The primary objective of the study is to evaluate the long-term safety of UX007 in Glut1 DS participants.

This study will evaluate the safety, tolerability, efficacy, and pharmacokinetic and pharmacodynamic activity of 3 different dosages of RO5186582 compared with placebo. A total of approximately 46 participants will be enrolled, in order to have at least 32 evaluable, and will be randomly assigned to 1 of 4 treatments in a 1:1:1:1 ratio, with 9 children per treatment arm. The target ratio between 6-8 years and 9-11 years age groups is approximately 1:1 in each treatment arm, with a minimum of 3 children per age group in each treatment arm.

The purpose of this study is to determine whether injection of platelet-rich plasma derived from patient's blood is effective in treatment of shoulder subacromial impingement syndrome as compared to the current protocol of methylprednisolone injection.

The study will compare the safety, effectiveness and tolerability of gabapentin (Neurontin) versus gabapentin enacarbil (Horizant) as treatment restless leg syndrome.

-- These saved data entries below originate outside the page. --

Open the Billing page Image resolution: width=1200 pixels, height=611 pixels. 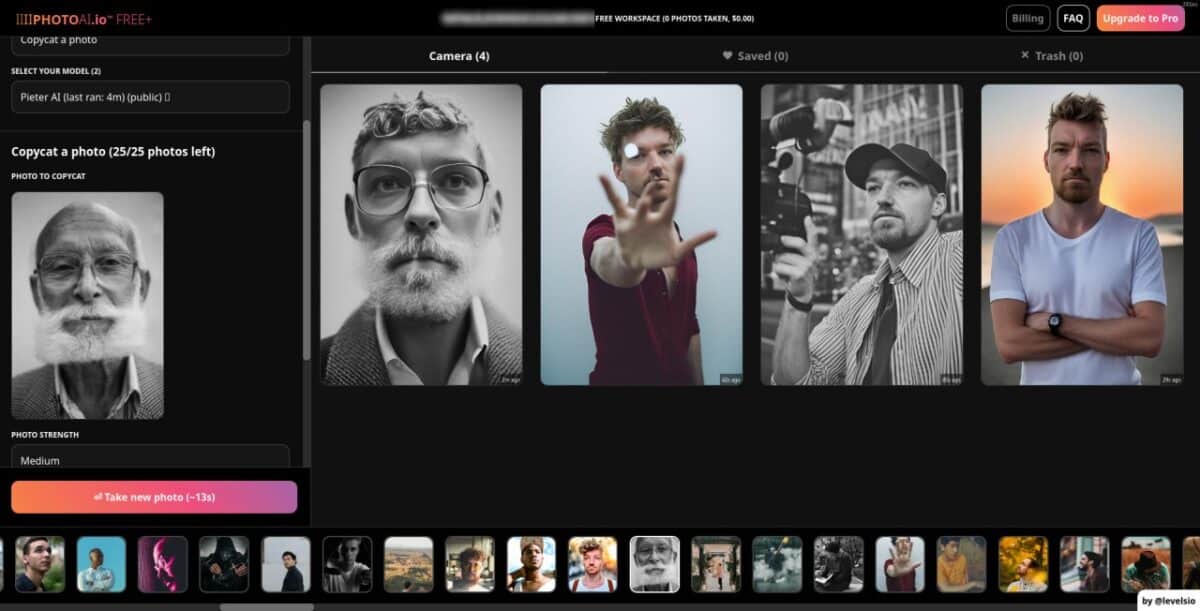click(1028, 18)
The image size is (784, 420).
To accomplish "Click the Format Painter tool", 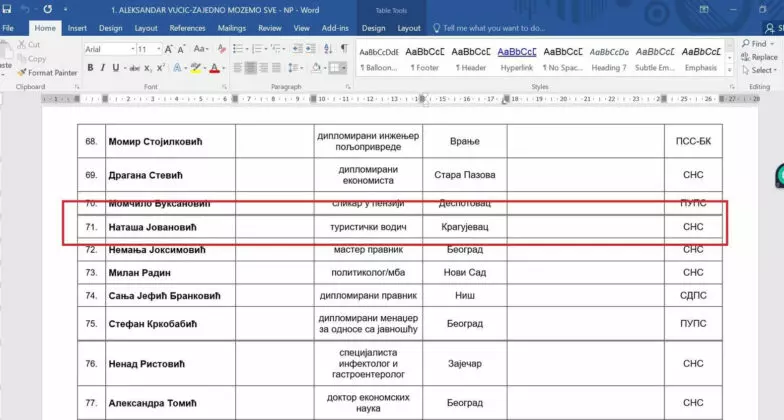I will (50, 73).
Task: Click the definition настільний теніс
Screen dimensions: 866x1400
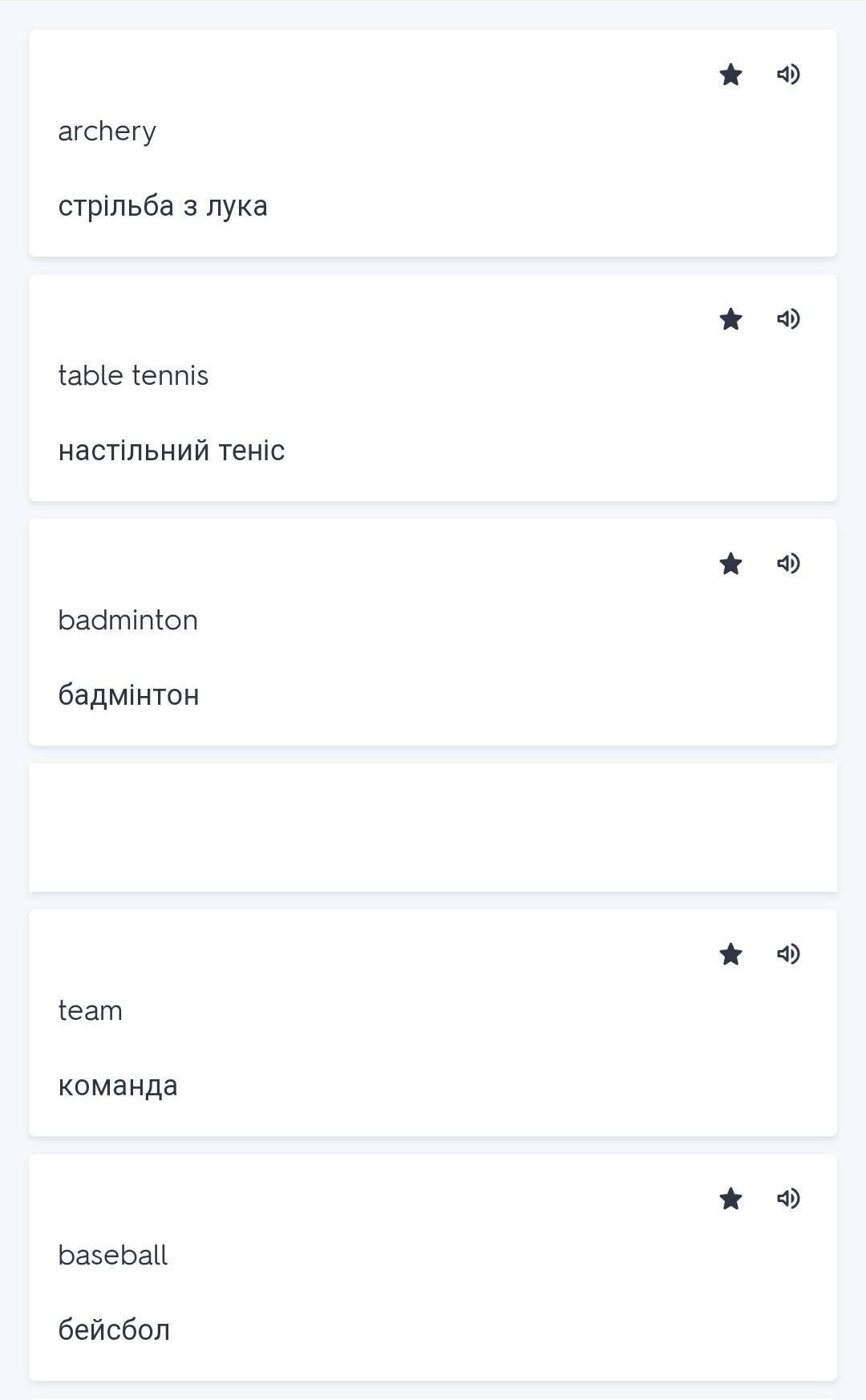Action: coord(172,451)
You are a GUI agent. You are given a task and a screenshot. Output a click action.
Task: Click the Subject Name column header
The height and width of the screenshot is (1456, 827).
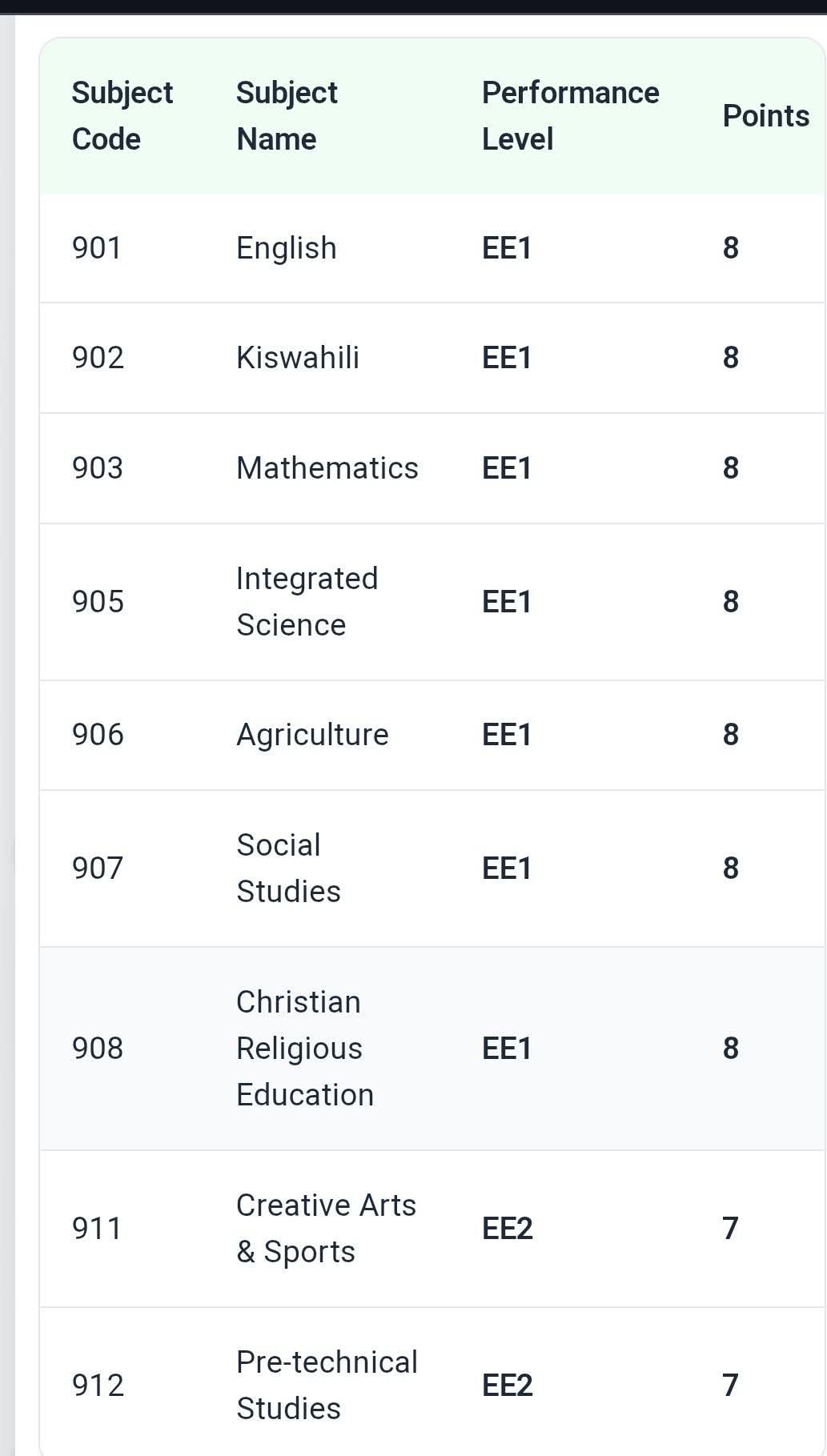(287, 116)
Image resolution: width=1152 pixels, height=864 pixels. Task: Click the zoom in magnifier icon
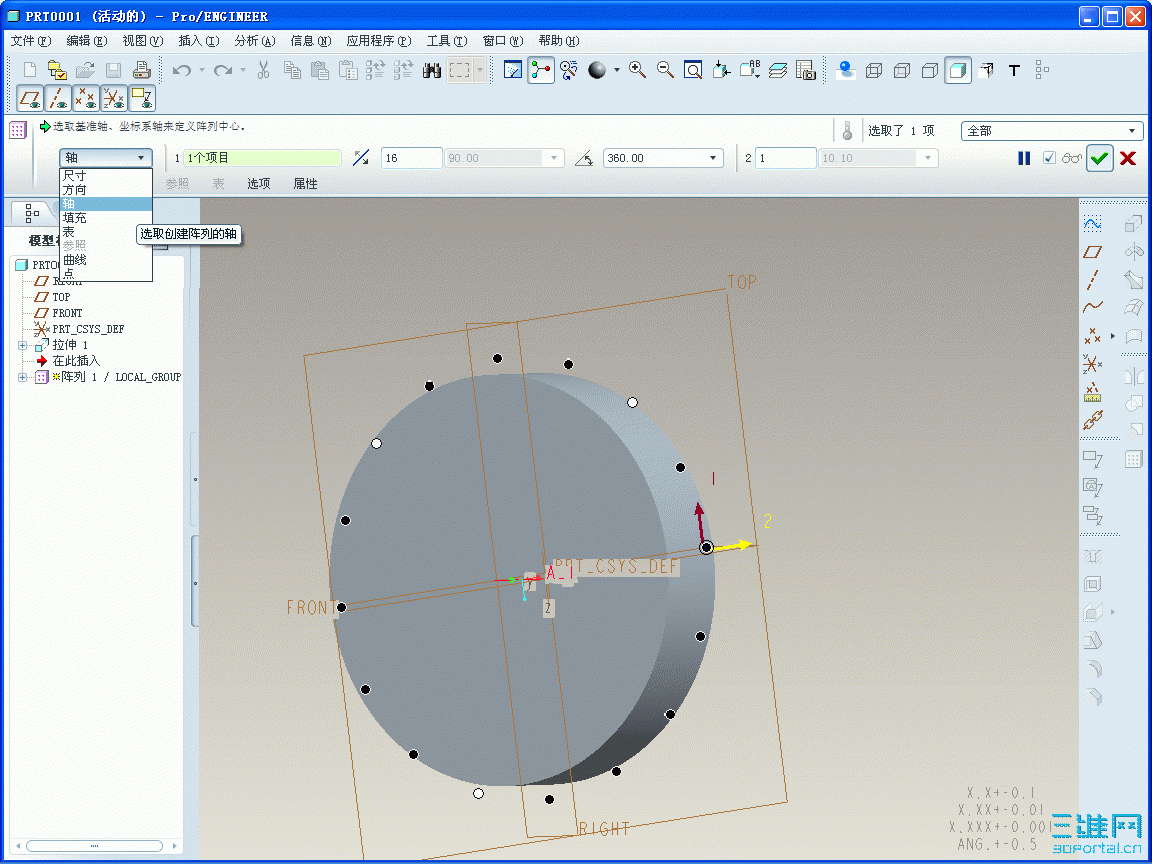tap(637, 70)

The purpose of this study is to assess the safety and efficacy of Subcutaneous Nerve Stimulation (SQS) (also known as Peripheral Nerve Stimulation [PNS]) in the reduction of chronic, intractable post-surgical back pain in adults.

This is a randomized double blind placebo controlled study of azacitidine with or without birinapant in subjects with higher risk Myelodysplastic syndrome, secondary MDS or myelomonocytic leukemia (CMMoL) who are naïve, to azacitidine therapy. Pre-clinical and mechanistic studies support that azacitidine may modulate pathways that enable birinapant-mediated anti-tumor activity.

The purpose of this study is to determine the feasibility of performing a larger multicenter phase III trial to assess the effects of unfractionated heparin (UFH) in acute chest syndrome (ACS). Prespecified feasibility criteria consists of the ability to enroll potential study participants, which includes the timely notification of hospitalized patients with ACS, the capacity to consent eligible individuals, and the ability to appropriately randomize eligible patients within 24 hours of diagnosis. Additional feasibility objectives involve ensuring appropriate eligibility criteria, proper administration of the study drug, and the ability to completely and accurately collect clinical data of interest. The final aim of our pilot study is to provide preliminary data, with respect to treatment effect and variance, to allow sample size calculation in a larger trial given the lack of data available to help guide this process. The investigators hypothesize that the use of UFH in ACS will result in a decrease in the duration of hospitalization and improve other clinical outcomes, such as the duration of hypoxemia and duration of moderate to severe pain.

This is a global prospective, observational, multi-center registry to evaluate the long-term safety profile for participants with short bowel syndrome (SBS) who are treated with teduglutide in a routine clinical setting. The registry will also evaluate the long-term clinical outcomes in participants with SBS. SBS participants treated and not treated with teduglutide will be enrolled.

The objective of the study is to evaluate and compare the frequency and severity of GI adverse events in different dose administration regimens. The patient population consists of low or intermediate (int-1) risk myelodysplastic syndrome (MDS) patients with transfusional iron overload. The study patients are randomized to either a morning dose of 20 mg/kg/day deferasirox or an evening dose of the same. Patients are then followed up for 6 months for any GI events and are assessed using patient reported outcomes tools e.g. a patient diary.